Rovena Rosa/Agência Brasil

A Polícia Civil de São Paulo iniciou uma operação de investigação, deflagrada nesta segunda-feira (1º), com o objetivo de apurar possíveis irregularidades envolvendo um contrato firmado entre a prefeitura e o Instituto Conhecer Brasil (ICB). A entidade, liderada pela empresária Karina Ferreira da Gama, estava produzindo um filme sobre a trajetória do ex-presidente Jair Bolsonaro (PL).

A operação, batizada de “Operação Wi-Fi Livre SP”, foca em supostas fraudes em um acordo que inicialmente totalizava R$ 108 milhões e foi ampliado para R$ 157,1 milhões através de aditivos. Segundo dados levantados pela investigação, pelo menos R$ 26 milhões foram pagos sem a entrega efetiva dos serviços previstos. A Secretaria de Segurança Pública de São Paulo (SSP-SP) já cumpriu oito mandados de busca e apreensão, abrangendo o ICB, a produtora Go UP Entertainment, endereços ligados à presidente da entidade e a Secretaria Municipal de Inovação e Tecnologia (SMIT).

A investigação aponta falhas graves no processo de seleção do ICB, que foi o único participante do chamamento público para a implantação de cinco mil pontos de wi-fi em comunidades periféricas de São Paulo. O instituto, que não possuía histórico no setor de telecomunicações, focava em feiras literárias e eventos religiosos, o que levanta sérias dúvidas sobre sua capacidade de executar um projeto de grande porte como o “Wi-Fi Livre”.

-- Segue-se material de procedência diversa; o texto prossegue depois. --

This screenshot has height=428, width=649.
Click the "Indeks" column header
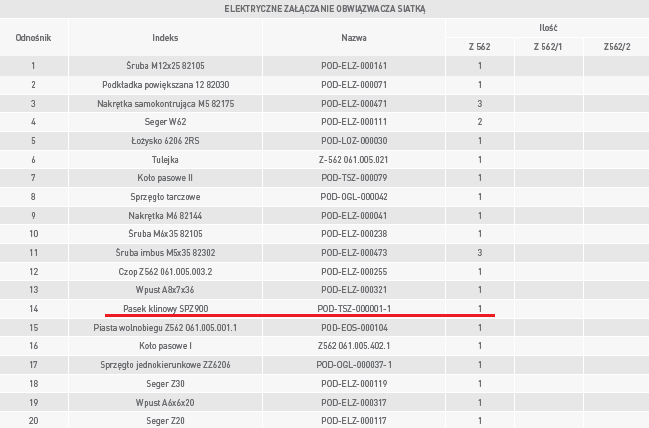coord(165,37)
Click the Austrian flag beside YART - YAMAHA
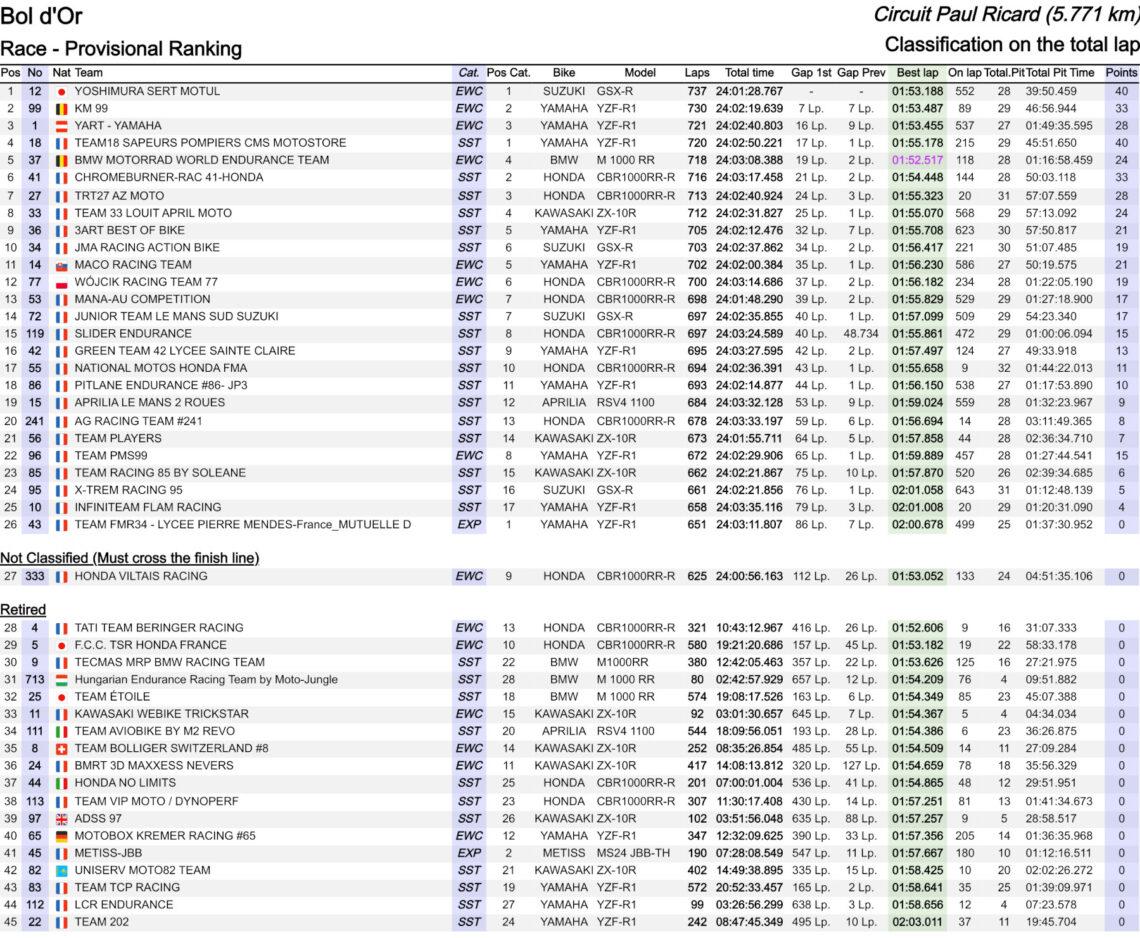1140x938 pixels. [61, 126]
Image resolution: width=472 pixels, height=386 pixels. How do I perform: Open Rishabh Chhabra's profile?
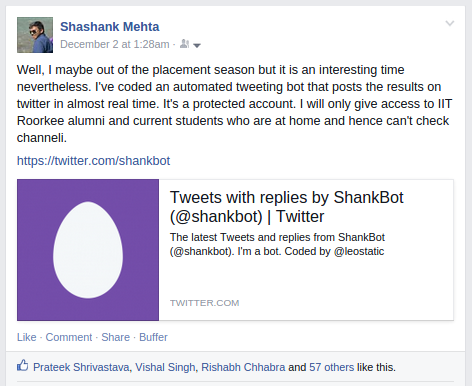(x=243, y=367)
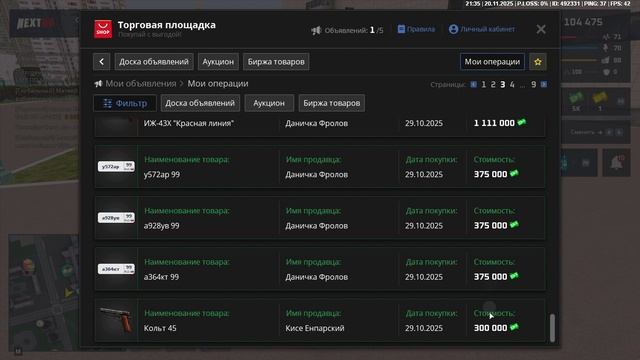The height and width of the screenshot is (360, 640).
Task: Switch to top Аукцион tab
Action: tap(218, 62)
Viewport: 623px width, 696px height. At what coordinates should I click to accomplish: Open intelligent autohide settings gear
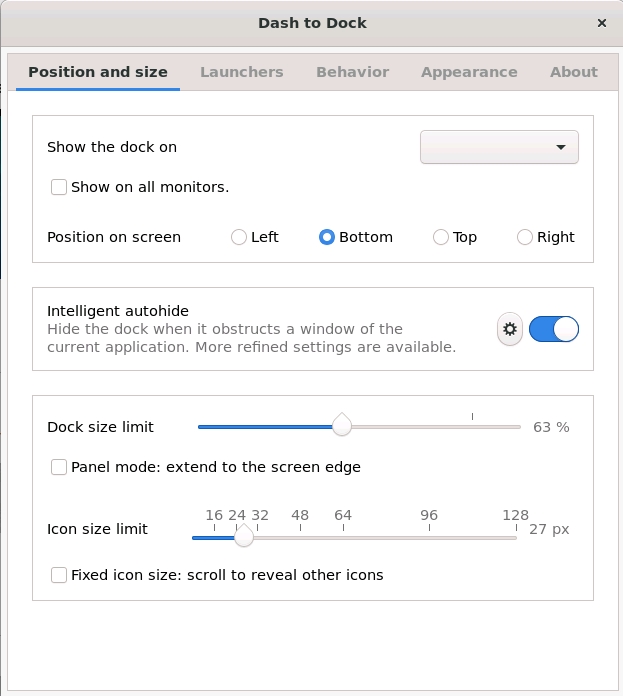tap(509, 329)
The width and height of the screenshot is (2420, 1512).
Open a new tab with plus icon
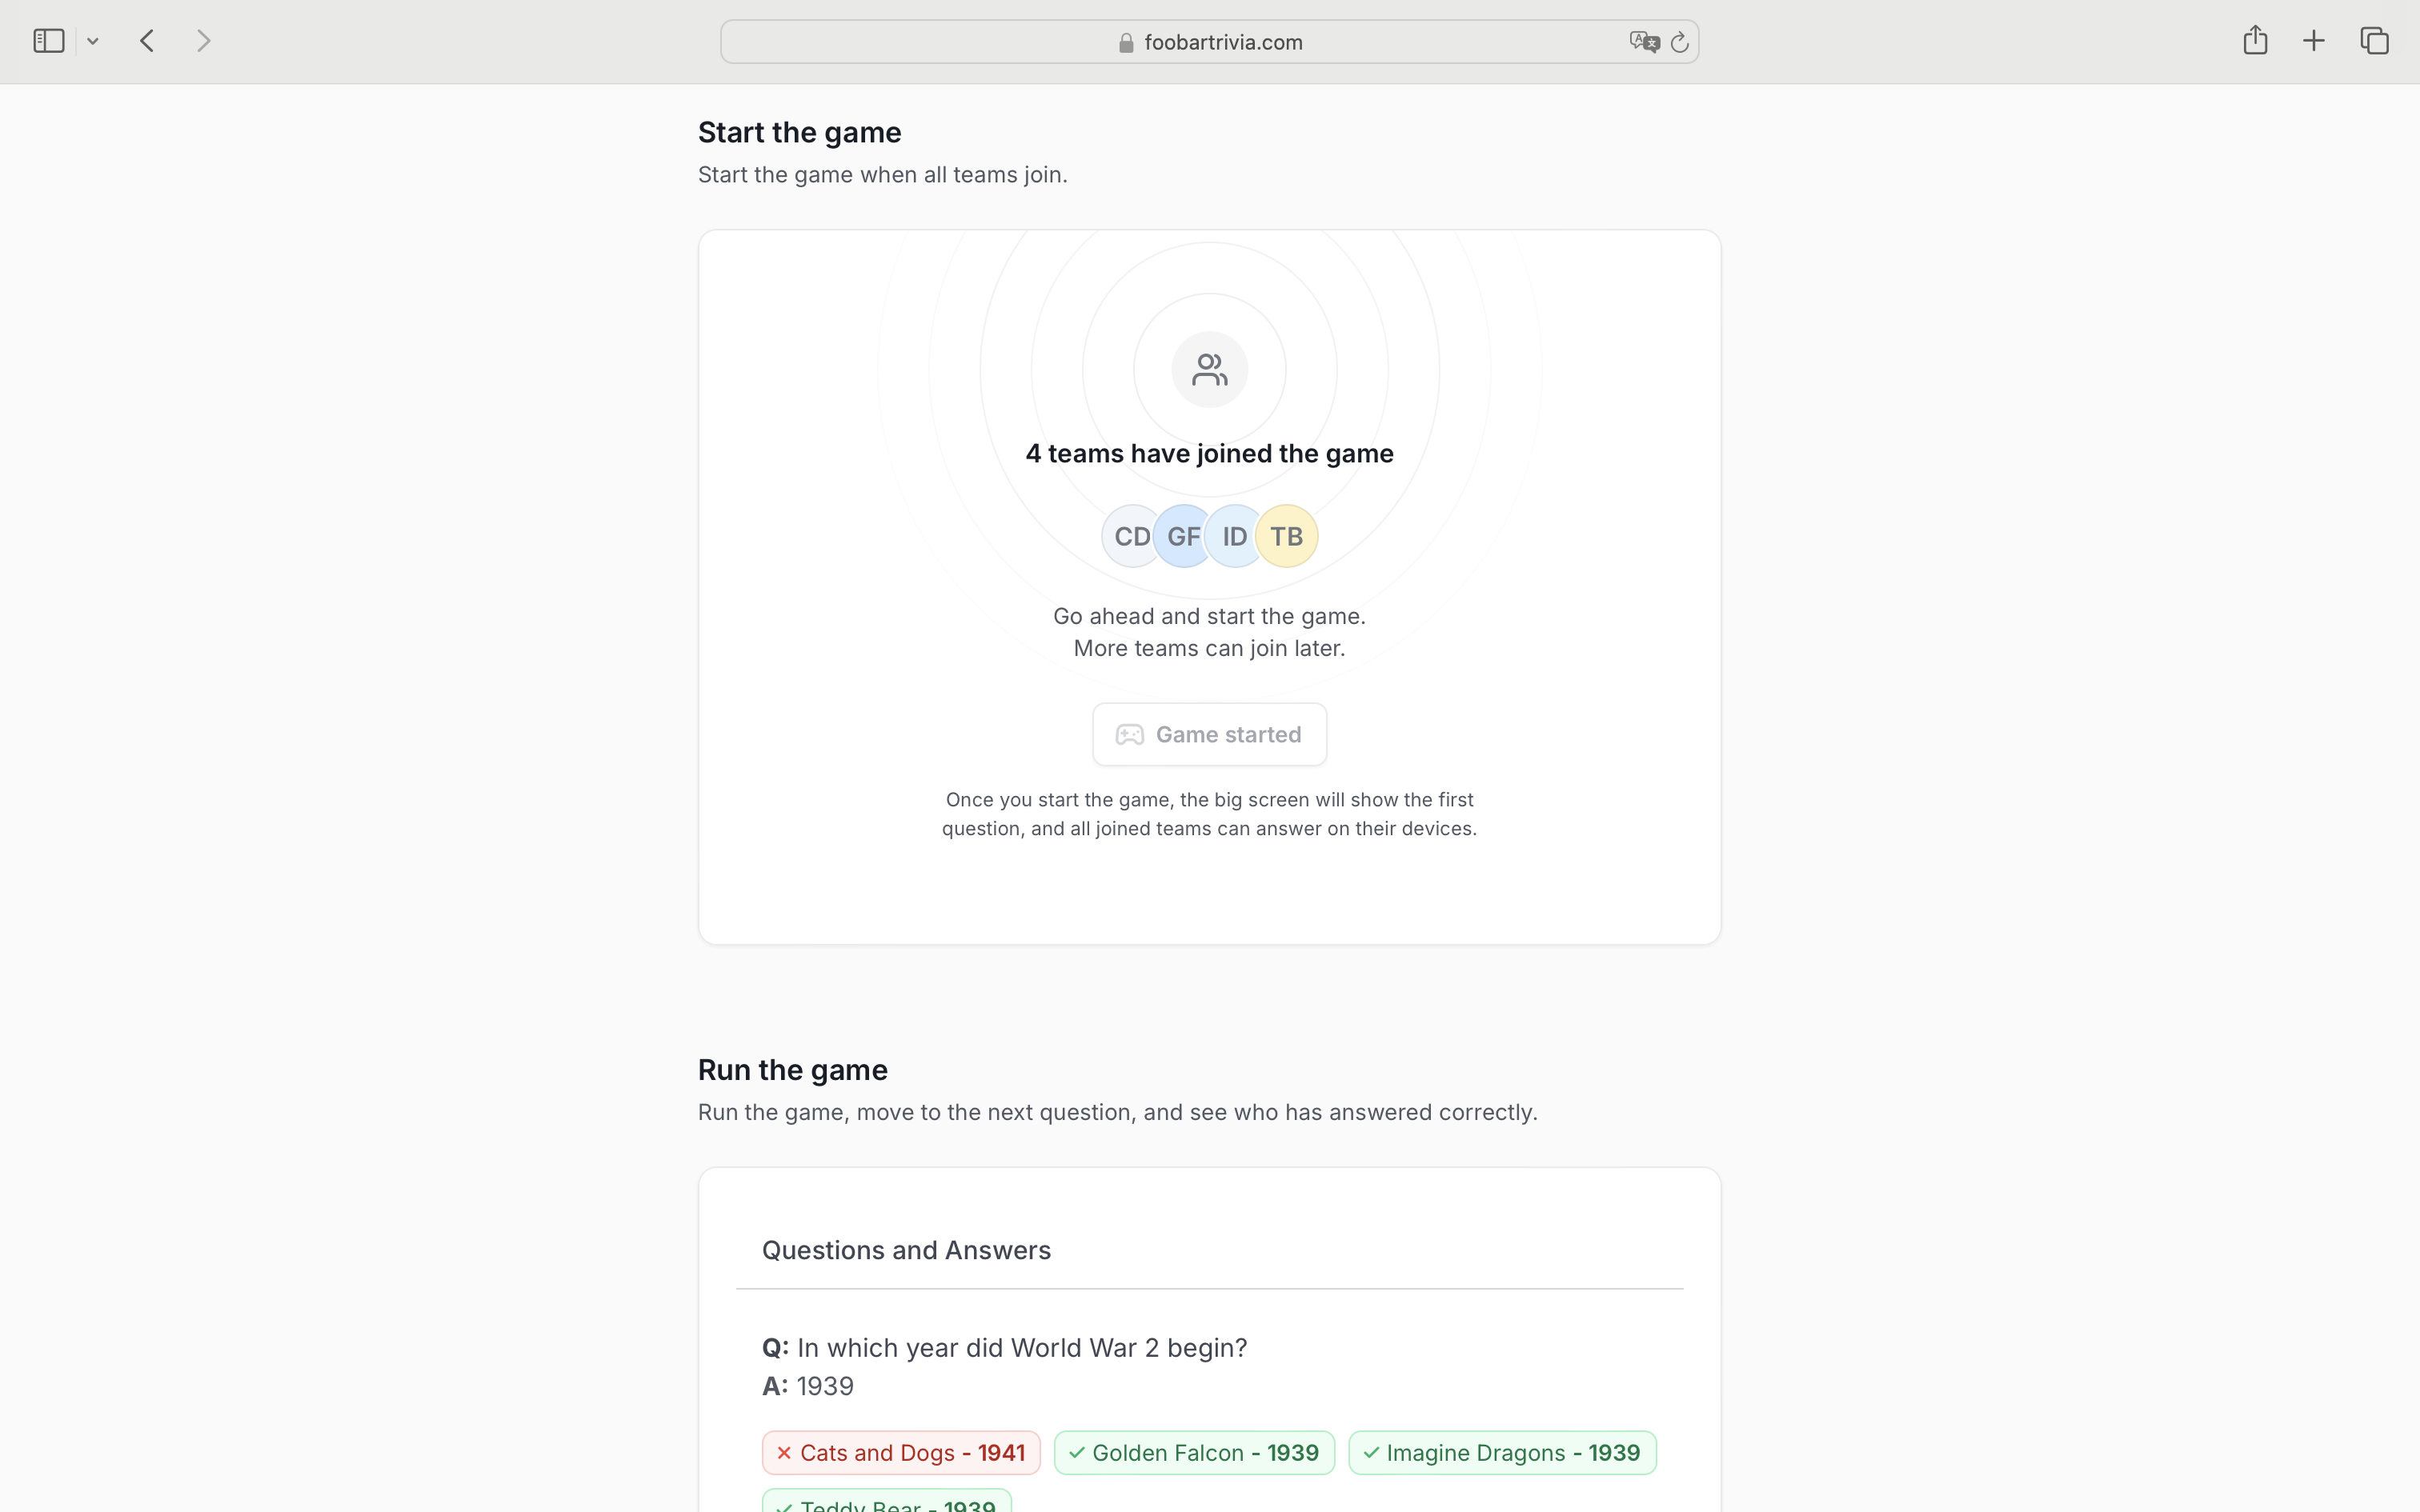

De acordo com a apuração policial, o ICB foi selecionado sem critérios técnicos adequados, e a Gazeta do Povo apura se recursos do contrato foram desviados para o financiamento do filme de Bolsonaro. Em meio a essa complexa teia de irregularidades, o senador Flávio Bolsonaro (PL-RJ) negou qualquer ligação entre a operação e o projeto cinematográfico, buscando desviar a atenção de questionamentos sobre suas ações.